TASK GOAL: The records below are to be quoted in full; please keep every word exact.

INPUT:
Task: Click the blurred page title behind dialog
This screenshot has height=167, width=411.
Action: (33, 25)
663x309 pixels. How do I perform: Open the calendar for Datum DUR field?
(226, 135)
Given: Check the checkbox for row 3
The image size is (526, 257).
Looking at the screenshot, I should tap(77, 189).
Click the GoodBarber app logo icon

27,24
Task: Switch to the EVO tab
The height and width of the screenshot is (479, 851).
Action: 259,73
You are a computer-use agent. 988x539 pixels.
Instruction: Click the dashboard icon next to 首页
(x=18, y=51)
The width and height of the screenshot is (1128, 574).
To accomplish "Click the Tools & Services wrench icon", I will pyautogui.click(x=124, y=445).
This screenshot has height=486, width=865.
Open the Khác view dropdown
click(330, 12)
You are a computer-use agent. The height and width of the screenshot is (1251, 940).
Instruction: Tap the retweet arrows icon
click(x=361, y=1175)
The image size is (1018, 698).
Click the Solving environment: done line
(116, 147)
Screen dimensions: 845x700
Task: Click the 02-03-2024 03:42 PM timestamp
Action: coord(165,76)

TASK SOLUTION:
Task: Click the blurred page title behind dialog
This screenshot has height=167, width=411.
Action: (33, 25)
663x309 pixels. How do I perform: Open the calendar for Datum DUR field?
(226, 135)
Given: Check the checkbox for row 3
The image size is (526, 257).
Looking at the screenshot, I should tap(77, 189).
Click the GoodBarber app logo icon

27,24
Task: Switch to the EVO tab
The height and width of the screenshot is (479, 851).
Action: 259,73
You are a computer-use agent. 988x539 pixels.
Instruction: Click the dashboard icon next to 首页
(x=18, y=51)
The width and height of the screenshot is (1128, 574).
To accomplish "Click the Tools & Services wrench icon", I will pyautogui.click(x=124, y=445).
This screenshot has height=486, width=865.
Open the Khác view dropdown
click(330, 12)
You are a computer-use agent. The height and width of the screenshot is (1251, 940).
Instruction: Tap the retweet arrows icon
click(x=361, y=1175)
The image size is (1018, 698).
Click the Solving environment: done line
(116, 147)
Screen dimensions: 845x700
Task: Click the 02-03-2024 03:42 PM timestamp
Action: coord(165,76)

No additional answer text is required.